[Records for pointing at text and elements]
---

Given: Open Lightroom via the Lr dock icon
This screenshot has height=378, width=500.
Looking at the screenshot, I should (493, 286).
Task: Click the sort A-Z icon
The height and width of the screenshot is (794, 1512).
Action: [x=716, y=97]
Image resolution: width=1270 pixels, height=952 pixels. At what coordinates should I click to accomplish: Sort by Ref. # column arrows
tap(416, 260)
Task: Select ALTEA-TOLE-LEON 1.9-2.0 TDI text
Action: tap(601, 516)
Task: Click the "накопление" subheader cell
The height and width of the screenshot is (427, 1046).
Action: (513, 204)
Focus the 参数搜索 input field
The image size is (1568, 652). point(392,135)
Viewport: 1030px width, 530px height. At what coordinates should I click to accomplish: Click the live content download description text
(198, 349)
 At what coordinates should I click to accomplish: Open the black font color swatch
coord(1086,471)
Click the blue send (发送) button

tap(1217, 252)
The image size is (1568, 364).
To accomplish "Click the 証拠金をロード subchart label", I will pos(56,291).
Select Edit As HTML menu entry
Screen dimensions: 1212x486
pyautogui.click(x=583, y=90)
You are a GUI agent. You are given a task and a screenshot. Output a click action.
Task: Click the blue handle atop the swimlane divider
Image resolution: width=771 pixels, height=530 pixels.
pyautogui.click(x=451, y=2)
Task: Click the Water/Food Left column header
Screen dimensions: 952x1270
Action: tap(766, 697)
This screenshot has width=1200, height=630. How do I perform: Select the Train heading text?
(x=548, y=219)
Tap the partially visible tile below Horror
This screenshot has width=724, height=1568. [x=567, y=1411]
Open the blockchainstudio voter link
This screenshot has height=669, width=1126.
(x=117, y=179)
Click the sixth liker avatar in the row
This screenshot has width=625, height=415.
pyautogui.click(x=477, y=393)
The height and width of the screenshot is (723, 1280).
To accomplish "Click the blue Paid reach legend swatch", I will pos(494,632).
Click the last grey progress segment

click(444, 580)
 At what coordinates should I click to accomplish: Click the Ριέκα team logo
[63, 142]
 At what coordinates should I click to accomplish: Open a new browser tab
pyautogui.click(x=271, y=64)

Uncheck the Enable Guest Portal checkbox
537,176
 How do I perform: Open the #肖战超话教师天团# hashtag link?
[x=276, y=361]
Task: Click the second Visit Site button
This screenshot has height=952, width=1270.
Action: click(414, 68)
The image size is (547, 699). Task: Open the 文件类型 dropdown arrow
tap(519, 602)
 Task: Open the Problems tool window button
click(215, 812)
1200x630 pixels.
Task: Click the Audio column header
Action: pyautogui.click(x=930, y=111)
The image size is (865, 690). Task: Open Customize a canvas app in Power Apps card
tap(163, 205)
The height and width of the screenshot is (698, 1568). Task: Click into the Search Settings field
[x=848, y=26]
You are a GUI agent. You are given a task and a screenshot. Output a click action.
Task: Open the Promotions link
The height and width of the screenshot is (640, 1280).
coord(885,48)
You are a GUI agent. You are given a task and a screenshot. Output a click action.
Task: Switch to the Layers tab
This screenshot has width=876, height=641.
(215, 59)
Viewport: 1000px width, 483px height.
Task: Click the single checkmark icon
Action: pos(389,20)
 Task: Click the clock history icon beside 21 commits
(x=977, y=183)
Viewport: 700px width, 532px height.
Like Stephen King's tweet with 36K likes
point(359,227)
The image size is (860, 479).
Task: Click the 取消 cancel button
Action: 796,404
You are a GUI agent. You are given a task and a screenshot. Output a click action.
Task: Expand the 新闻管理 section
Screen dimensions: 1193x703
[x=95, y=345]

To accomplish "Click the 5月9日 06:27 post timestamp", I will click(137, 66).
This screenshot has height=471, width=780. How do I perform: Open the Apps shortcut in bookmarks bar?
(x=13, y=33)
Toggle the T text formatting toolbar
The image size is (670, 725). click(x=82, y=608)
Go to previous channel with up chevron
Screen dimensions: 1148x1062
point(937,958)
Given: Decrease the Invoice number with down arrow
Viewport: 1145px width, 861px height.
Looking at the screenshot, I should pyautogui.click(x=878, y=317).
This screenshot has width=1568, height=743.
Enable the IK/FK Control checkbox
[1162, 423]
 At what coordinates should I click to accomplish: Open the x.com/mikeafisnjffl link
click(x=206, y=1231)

---

GIVEN PROBLEM -> Could you return all of the items above, line for line, without changing a single character?

THE RESULT ->
Given: Open Lightroom via the Lr dock icon
This screenshot has height=378, width=500.
Looking at the screenshot, I should (493, 286).
Task: Click the sort A-Z icon
The height and width of the screenshot is (794, 1512).
Action: [x=716, y=97]
Image resolution: width=1270 pixels, height=952 pixels. At what coordinates should I click to accomplish: Sort by Ref. # column arrows
tap(416, 260)
Task: Select ALTEA-TOLE-LEON 1.9-2.0 TDI text
Action: tap(601, 516)
Task: Click the "накопление" subheader cell
The height and width of the screenshot is (427, 1046).
Action: (513, 204)
Focus the 参数搜索 input field
The image size is (1568, 652). point(392,135)
Viewport: 1030px width, 530px height. At what coordinates should I click to accomplish: Click the live content download description text
(198, 349)
 At what coordinates should I click to accomplish: Open the black font color swatch
coord(1086,471)
Click the blue send (发送) button

tap(1217, 252)
The image size is (1568, 364).
To accomplish "Click the 証拠金をロード subchart label", I will pos(56,291).
Select Edit As HTML menu entry
Screen dimensions: 1212x486
pyautogui.click(x=583, y=90)
You are a GUI agent. You are given a task and a screenshot. Output a click action.
Task: Click the blue handle atop the swimlane divider
Image resolution: width=771 pixels, height=530 pixels.
pyautogui.click(x=451, y=2)
Task: Click the Water/Food Left column header
Screen dimensions: 952x1270
Action: tap(766, 697)
This screenshot has width=1200, height=630. How do I perform: Select the Train heading text?
(x=548, y=219)
Tap the partially visible tile below Horror
This screenshot has width=724, height=1568. [x=567, y=1411]
Open the blockchainstudio voter link
This screenshot has height=669, width=1126.
(x=117, y=179)
Click the sixth liker avatar in the row
This screenshot has width=625, height=415.
pyautogui.click(x=477, y=393)
The height and width of the screenshot is (723, 1280).
To accomplish "Click the blue Paid reach legend swatch", I will pos(494,632).
Click the last grey progress segment

click(444, 580)
 At what coordinates should I click to accomplish: Click the Ριέκα team logo
[63, 142]
 At what coordinates should I click to accomplish: Open a new browser tab
pyautogui.click(x=271, y=64)

Uncheck the Enable Guest Portal checkbox
537,176
 How do I perform: Open the #肖战超话教师天团# hashtag link?
[x=276, y=361]
Task: Click the second Visit Site button
This screenshot has height=952, width=1270.
Action: click(414, 68)
The image size is (547, 699). Task: Open the 文件类型 dropdown arrow
tap(519, 602)
 Task: Open the Problems tool window button
click(215, 812)
1200x630 pixels.
Task: Click the Audio column header
Action: pyautogui.click(x=930, y=111)
The image size is (865, 690). Task: Open Customize a canvas app in Power Apps card
tap(163, 205)
The height and width of the screenshot is (698, 1568). Task: Click into the Search Settings field
[x=848, y=26]
You are a GUI agent. You are given a task and a screenshot. Output a click action.
Task: Open the Promotions link
The height and width of the screenshot is (640, 1280).
coord(885,48)
You are a GUI agent. You are given a task and a screenshot. Output a click action.
Task: Switch to the Layers tab
This screenshot has width=876, height=641.
(215, 59)
Viewport: 1000px width, 483px height.
Task: Click the single checkmark icon
Action: pos(389,20)
 Task: Click the clock history icon beside 21 commits
(x=977, y=183)
Viewport: 700px width, 532px height.
Like Stephen King's tweet with 36K likes
point(359,227)
The image size is (860, 479).
Task: Click the 取消 cancel button
Action: 796,404
You are a GUI agent. You are given a task and a screenshot. Output a click action.
Task: Expand the 新闻管理 section
Screen dimensions: 1193x703
[x=95, y=345]

To accomplish "Click the 5月9日 06:27 post timestamp", I will click(137, 66).
This screenshot has height=471, width=780. How do I perform: Open the Apps shortcut in bookmarks bar?
(x=13, y=33)
Toggle the T text formatting toolbar
The image size is (670, 725). click(x=82, y=608)
Go to previous channel with up chevron
Screen dimensions: 1148x1062
point(937,958)
Given: Decrease the Invoice number with down arrow
Viewport: 1145px width, 861px height.
Looking at the screenshot, I should pyautogui.click(x=878, y=317).
This screenshot has width=1568, height=743.
Enable the IK/FK Control checkbox
[1162, 423]
 At what coordinates should I click to accomplish: Open the x.com/mikeafisnjffl link
click(x=206, y=1231)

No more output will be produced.